--- PAGE TEXT Enclosed Below ---
How to Deal with Financial Stress as a couple
When it comes to financial planning, even the best laid plans can come disastrously unstuck. We might consider every eventuality and then something entirely unexpected might occur without prior warning. Such as an unprecedented global pandemic, for example! Even the most careful and frugal of savers can fall into economic crisis, despite their best efforts.
Financial calamity is intrinsically stressful. Regardless of the exact circumstances, worrying about money is exhausting and extremely depleting both short and long term. Sleepless nights and generalised anxiety are common symptoms of money troubles. These symptoms can rapidly escalate into far greater wellbeing concerns in the short and long term if left unchecked.
When this kind of crisis hits a couple, the impact can be significant. In some cases, it can lead to relationship breakdown and even separation. If continually attempting to juggle money problems wasn’t stressful enough in itself, break-up concerns can amplify the anxiety factor hugely. So, how can we ‘safety proof’ our relationships from the personal effects of financial strain?
Step 1: Find the Cause
Let’s begin by taking a long and decidedly uncomfortable look at what has caused the crisis in the first place. Did you have a hand in the problem that has occurred? Is there anything you could have done to overcome the issues earlier on? It’s never comfortable to feel at fault. But sometimes we need to take a clear and refreshingly honest look at the situation in order to ensure we don’t return to it in future.
Step 2: Face the issue head on
Next up—what can you do today together to tackle the issues you are avoiding facing? Stuffing invoices and bill payment information into your hallway drawer isn’t going to help. Take a deep breath (and make yourself some strong coffee) and sit down together to take a good clear look at your situation in all it’s naked glory. It may not be anywhere near as bad as you think. Plus, the sooner you do this the sooner you can start to improve the situation you’re in.
Step 3: work together
The key to overcoming crisis of any kind with a partner is to unify as much as possible. Talk about how the circumstances are making you feel. Check in with one another regularly to see if any feelings have changed. Sometimes it takes for one partner to directly ask wellbeing questions for the truth to come out. Learn to allow your partner in, and the same in return. You are a couple, which is just another word for a team - don’t forget that!
--- End of Enclosed PAGE TEXT ---
--- GIVEN RECORDS Enclosed Below ---
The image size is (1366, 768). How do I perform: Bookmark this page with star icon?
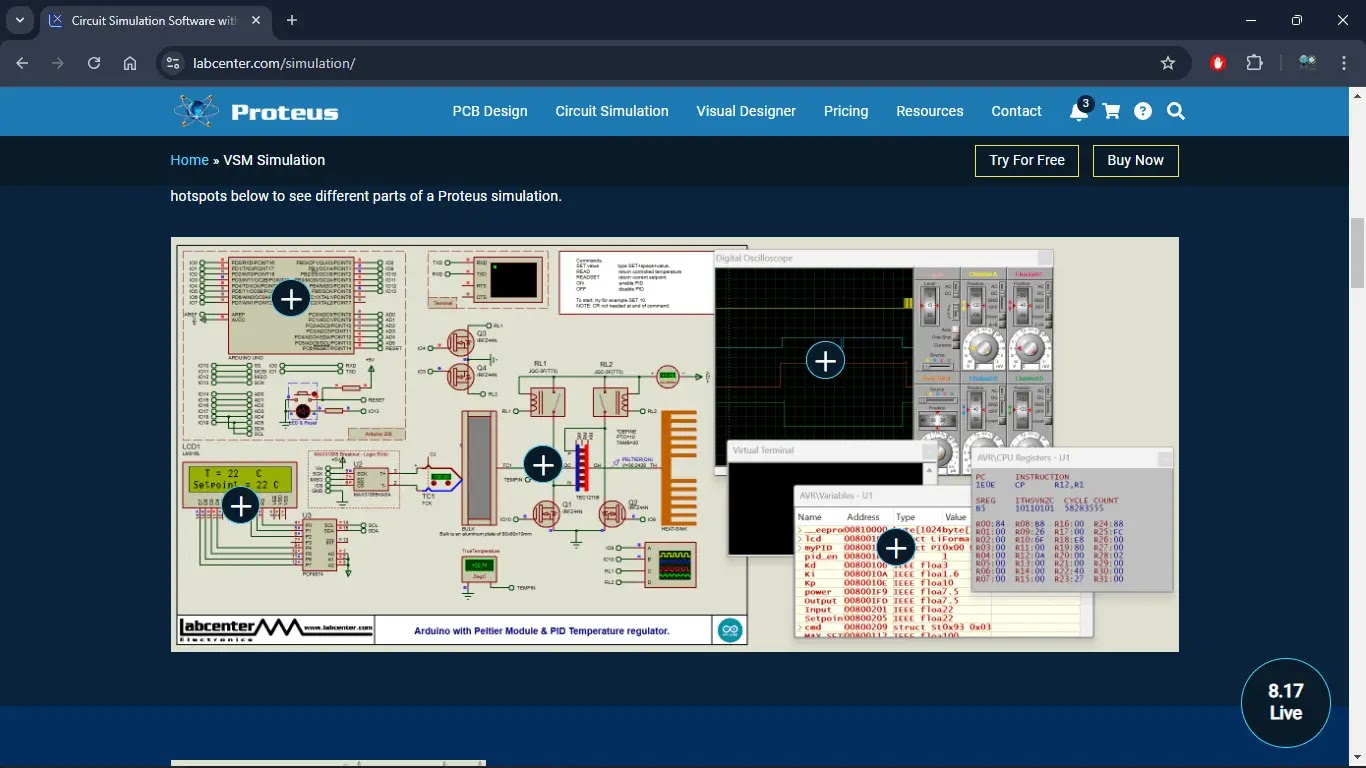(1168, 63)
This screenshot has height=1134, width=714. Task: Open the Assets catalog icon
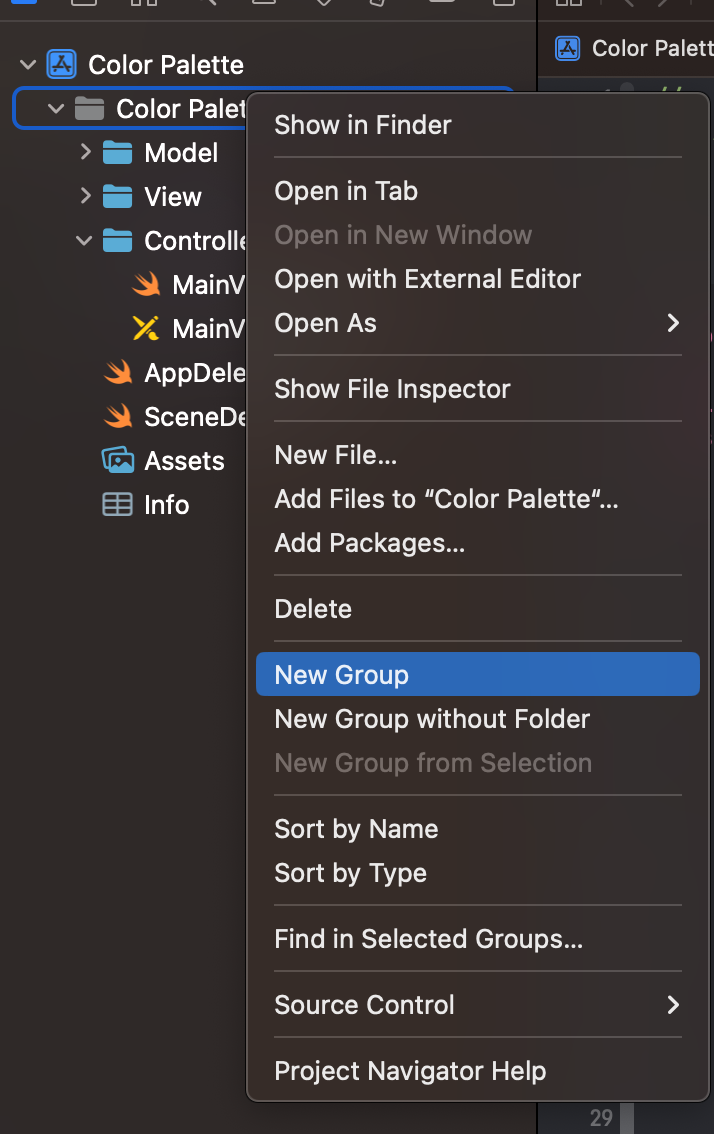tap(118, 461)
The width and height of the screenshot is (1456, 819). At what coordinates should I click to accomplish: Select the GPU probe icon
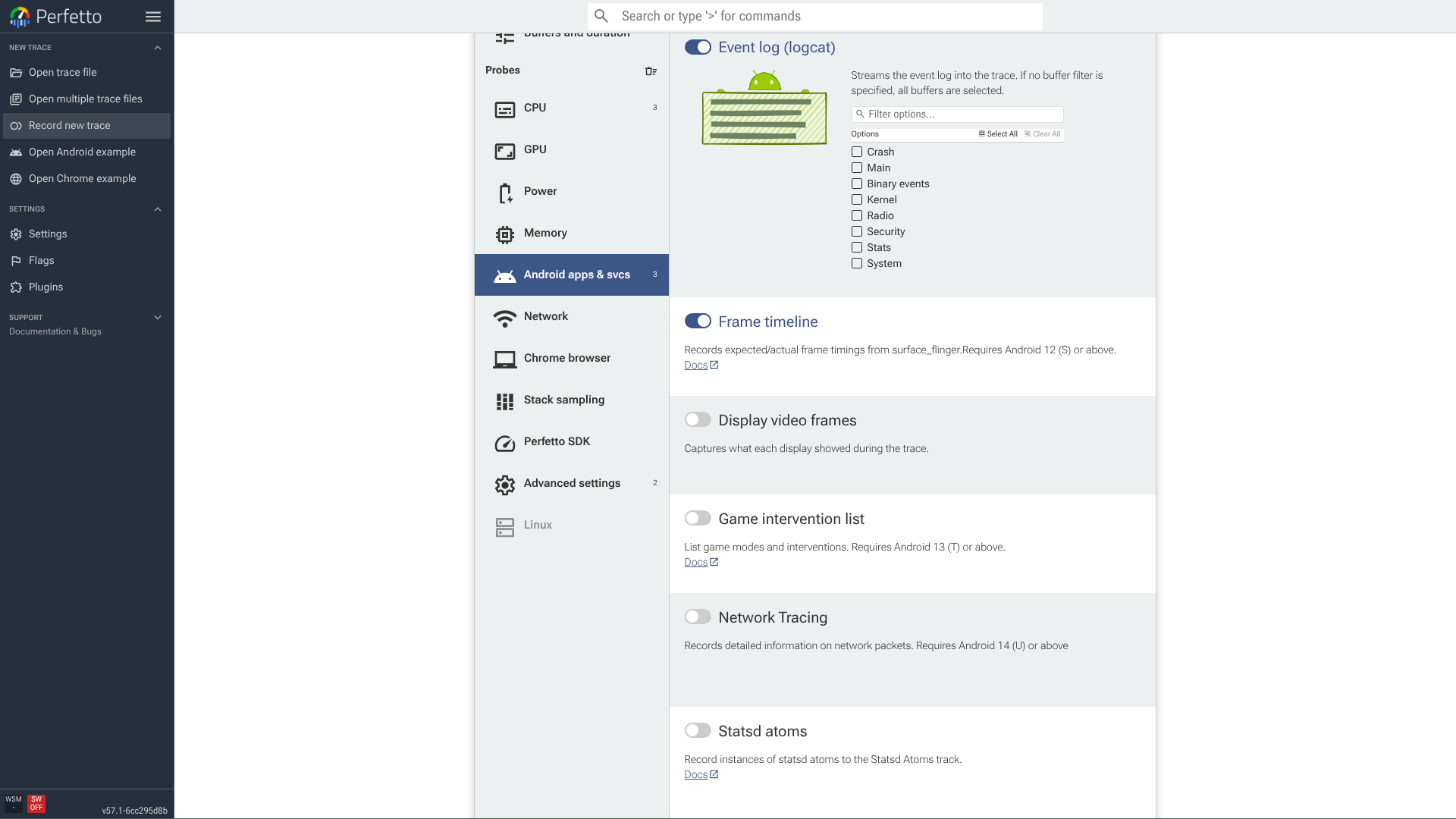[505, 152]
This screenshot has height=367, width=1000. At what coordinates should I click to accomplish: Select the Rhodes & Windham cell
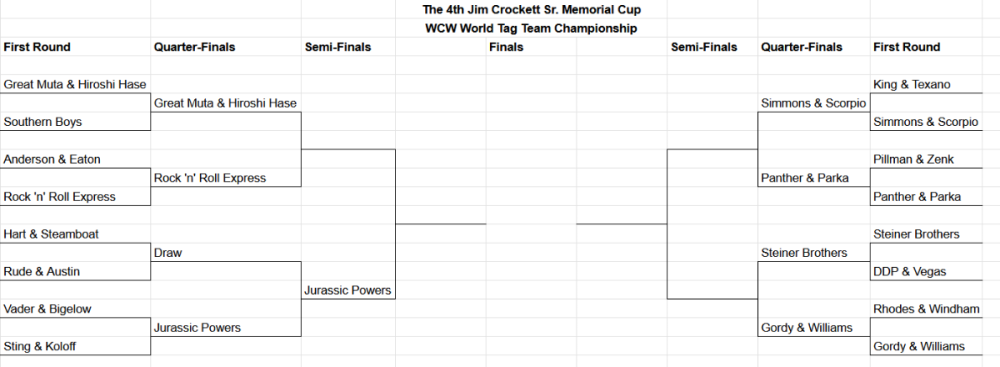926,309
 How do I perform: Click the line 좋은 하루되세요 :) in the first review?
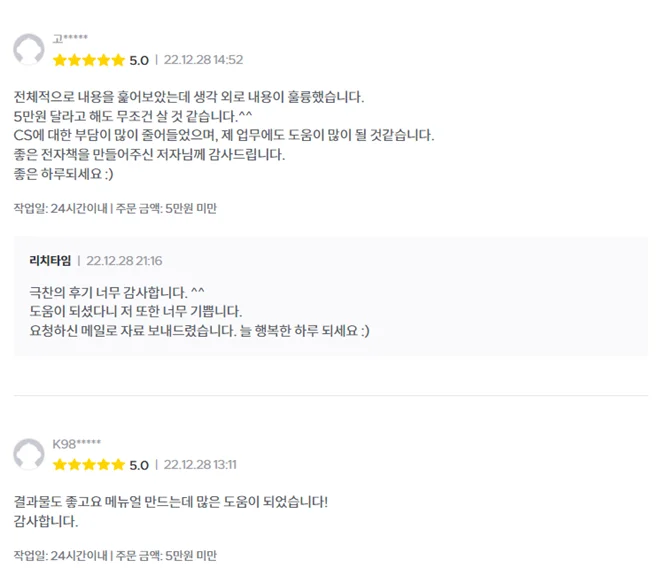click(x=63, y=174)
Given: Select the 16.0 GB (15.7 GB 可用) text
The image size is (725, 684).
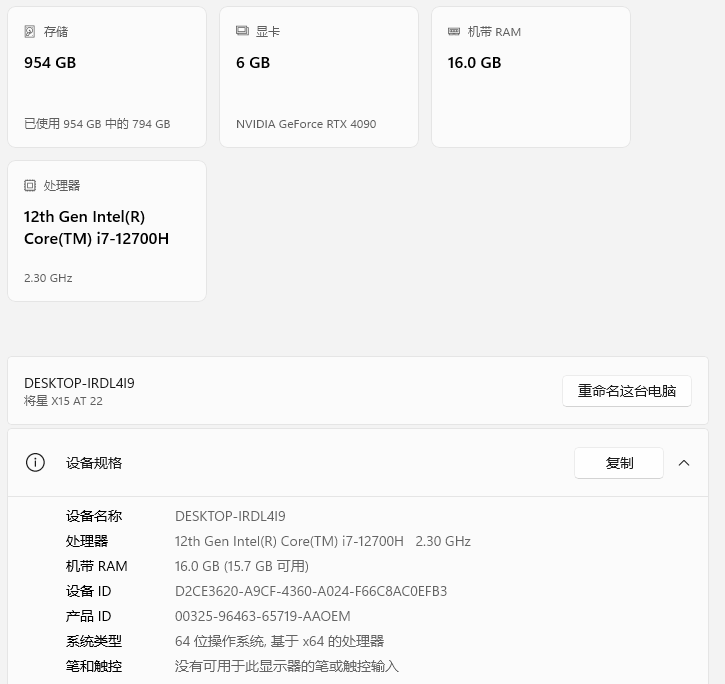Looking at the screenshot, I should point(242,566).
--- End of Enclosed GIVEN RECORDS ---
# REQUIRED TASKS
**a.** Translate this sentence from the article on financial stress into Spanish: "Sleepless nights and generalised anxiety are common symptoms of money troubles."
**b.** List every step heading in the article on financial stress.
**c.** Carry on writing the article on financial stress from its final sentence.

# RESULTS IN ORDER
**a.** Las noches sin dormir y la ansiedad generalizada son síntomas comunes de los problemas de dinero.

**b.**
- Step 1: Find the Cause
- Step 2: Face the issue head on
- Step 3: work together

**c.**
Step 4: Consider working with a financial professional
Finances can be a little complex. We might have learned about mathematics during our schooling, but few of us every studied personal money management. It’s okay to not have all the answers you need immediately, or to feel overwhelmed with the enormity of what’s happening right now. Speak to a trained, qualified professional who will be able to help you. Not only will this lessen stress levels, it will also reduce the amount of pressure you are facing together as a couple.
step 5: Take a break
When financial crisis strikes, it can be hard to think or talk of anything else. Every conversation ends up going back to it. Your thoughts are full of considerations of how to move forward. It can colour every experience you have together. Although it’s hard to let the worry go, it’s vital to the health and wellbeing of your relationship to bring other elements of life back into your focus. Talk about the weather, your favorite television show, or even have a silly dance together in the kitchen. Whatever it takes to shift your mind from number crunching!
Set aside allotted periods of time throughout the day or week where you agree not to discuss money worries. You could start with agreeing not to talk about finance during meals, or for the first and last hour of you day together.
Don’t let money be the last thing you speak of together as you lie down together to sleep at night.
No matter how large the problem, your relationship deserves (and needs) to be sufficiently nourished and cared for throughout this crisis and far beyond it also.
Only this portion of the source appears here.